**Dataset content:**

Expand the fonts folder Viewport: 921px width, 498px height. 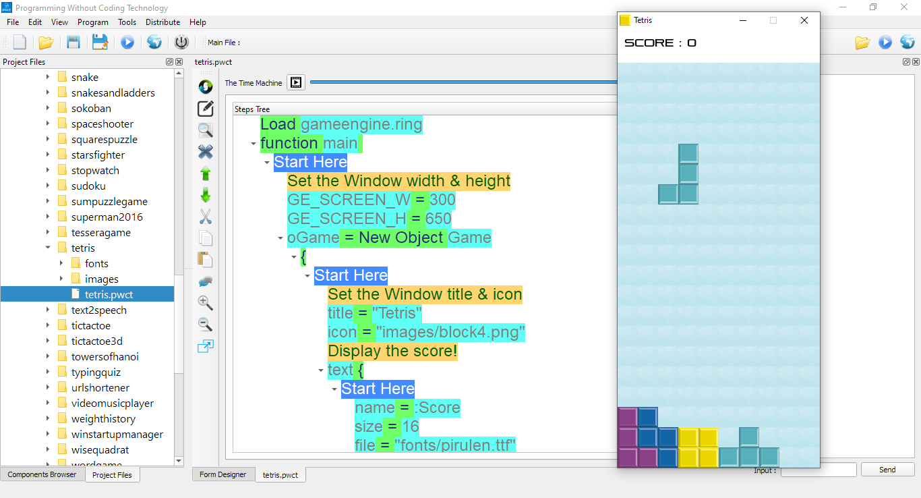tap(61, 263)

---

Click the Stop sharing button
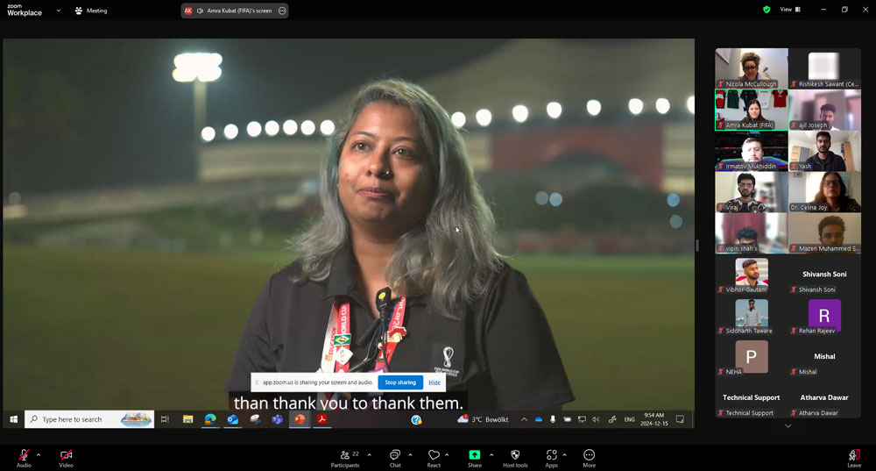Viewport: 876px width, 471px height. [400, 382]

---

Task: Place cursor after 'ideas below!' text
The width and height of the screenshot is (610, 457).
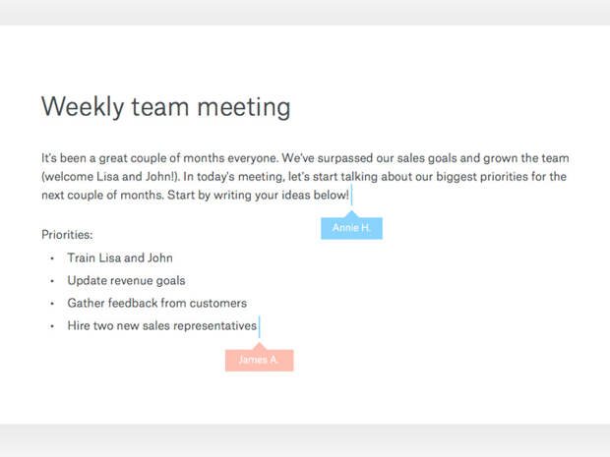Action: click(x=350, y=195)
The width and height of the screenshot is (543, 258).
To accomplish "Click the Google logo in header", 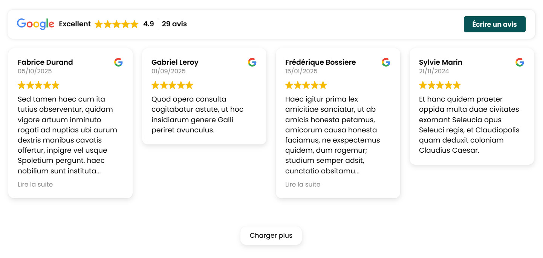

**What the exercise asks:**
Copy the listing above exactly, but only from the line with "Task: Place cursor after 'ideas below!' text" through the line with "the Google logo", including those two lines and excluding any picture.

**Task result:**
Task: Place cursor after 'ideas below!' text
The width and height of the screenshot is (610, 457).
Action: click(x=350, y=195)
The width and height of the screenshot is (543, 258).
To accomplish "Click the Google logo in header", 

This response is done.